__DOCUMENT PASSAGE__
######

Before the state legislature was ordered by a federal court to redraw North Carolina’s Congressional district boundaries, a long list of primary challengers were lining up against the amnesty-supporting incumbent, Rep. Renee Ellmers (R-N.C.). Kay Daly, Jim Duncan, and Frank Roche had all completed the NumbersUSA Immigration-Reduction Survey, were rated as True Reformers, and were ready to challenge Ellmers on her immigration record.
But the newly drawn districts changed that and set up a race between two current Members of Congress — the immigration-expansionist Ellmers and Rep. George Holding who currently represents North Carolina’s 13th Congressional district.
After escaping a primary challenge in 2014, Ellmers’ immigration history finally caught up with her last night as Holding cruised to a 6-point victory making Ellmers the first incumbent to lose a primary challenge in 2016.

######

__MATERIAL__
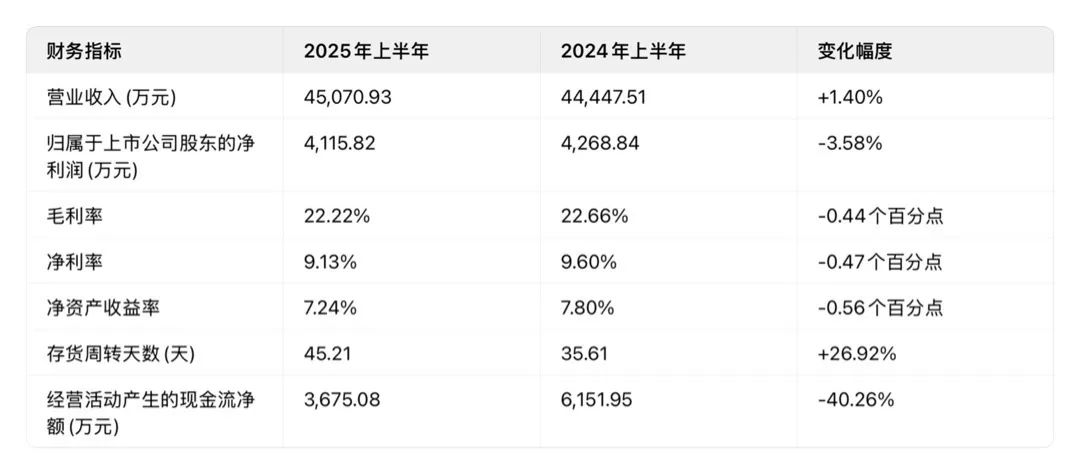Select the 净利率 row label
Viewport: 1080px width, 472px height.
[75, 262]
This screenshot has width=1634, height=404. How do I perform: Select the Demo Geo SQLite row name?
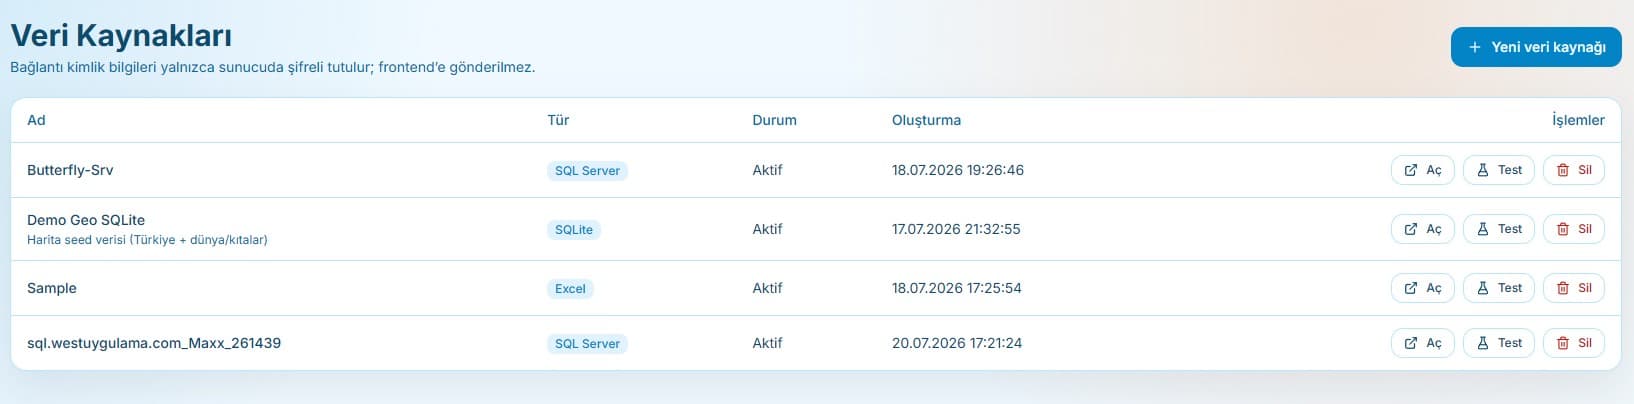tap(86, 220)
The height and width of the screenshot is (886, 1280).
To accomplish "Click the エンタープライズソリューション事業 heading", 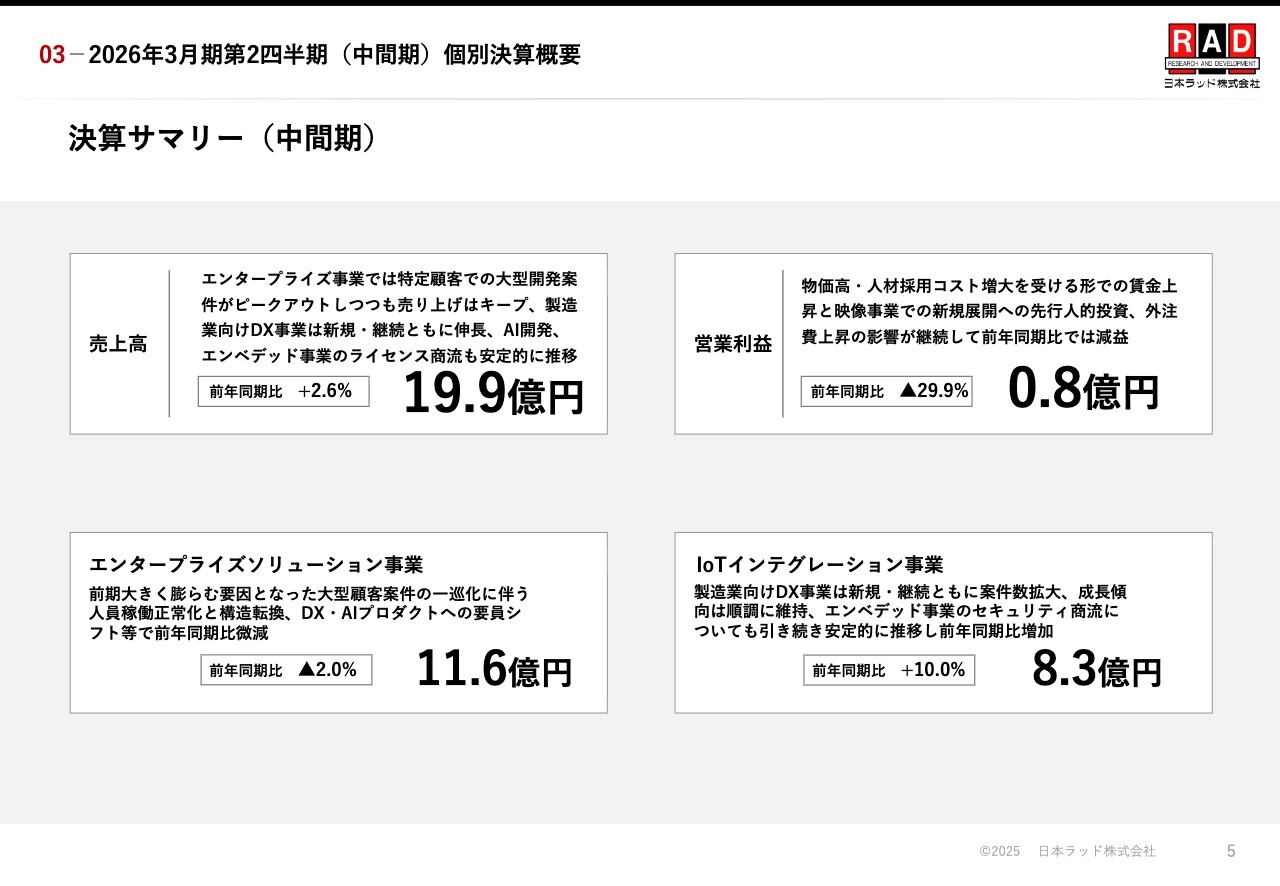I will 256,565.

######

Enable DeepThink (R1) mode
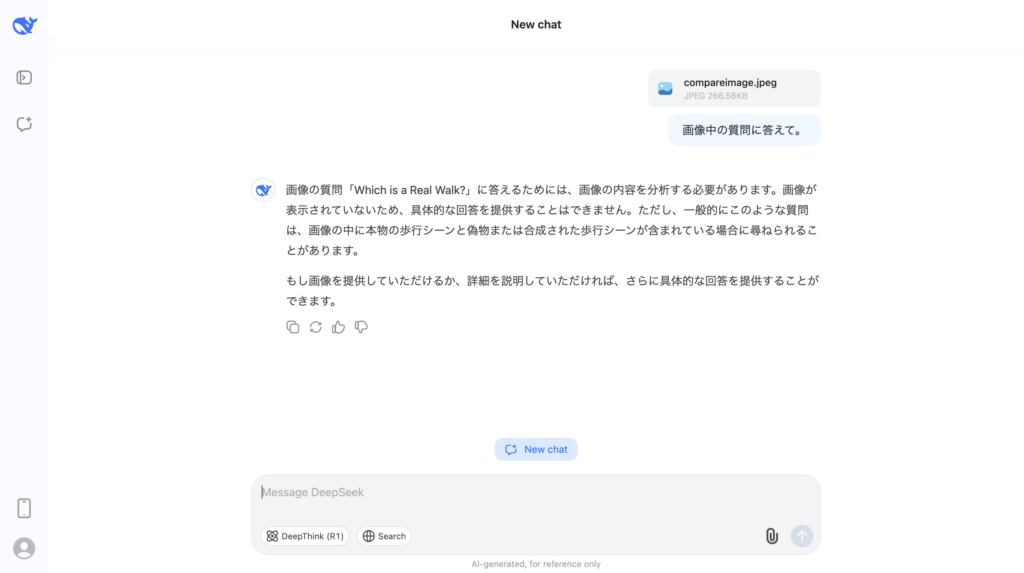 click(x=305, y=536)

######

__OBJECTIVE 1__
Answer these questions using the article on the North Carolina congressional primary:
(a) Which survey had Kay Daly, Jim Duncan, and Frank Roche completed?
(b) Which congressional district does George Holding currently represent?
(c) By how many points did Holding win?
__OBJECTIVE 2__
Carry on the article about the North Carolina congressional primary, starting right after its final sentence.

__TASK OUTPUT 1__
(a) The NumbersUSA Immigration-Reduction Survey.
(b) North Carolina's 13th Congressional district.
(c) By 6 points.

__TASK OUTPUT 2__
Knowing she might be in trouble, Ellmers has been on her best behavior (almost) in 2016, cosponsoring nearly every pro-enforcement bill that we’ve scored on our Immigration Grade Cards. But the damage had already been done.
It all started back in 2013-14 when the Gang of 8 amnesty bill was at the top of nearly everyone’s list. While Ellmers didn’t come out in full support of the bill, she was identified by the Gang as a potential supporter of the legislation in the House. She also backed the “Immigration Principles” that GOP Leadership presented to the Republican Caucus during a retreat in January of 2014 and showed her support by penning an op-ed for the Fayetteville Observer in the same month.
In March of 2014 it began to unravel. Ellmers tried to go toe-to-toe with national radio personality Laura Ingraham during an appearance on her national program, but instead called advocates who oppose amnesty and controlled immigration “ignorant”. The comment earned the praise of the pro-amnesty group America's Voice.
Later that month, she was caught on video berating one of her constituents (and NumbersUSA activist) during a meeting about immigration at one of her district offices.
It had gotten so bad that immigration-expansionist group FWD.us, founded by Facebook founder Mark Zuckerberg, come to her rescue in time for the 2014 primaries. The group made a six-figure ad buy in defense of Ellmers’ immigration positions, going as far as to describe her as anti-amnesty despite her own statements.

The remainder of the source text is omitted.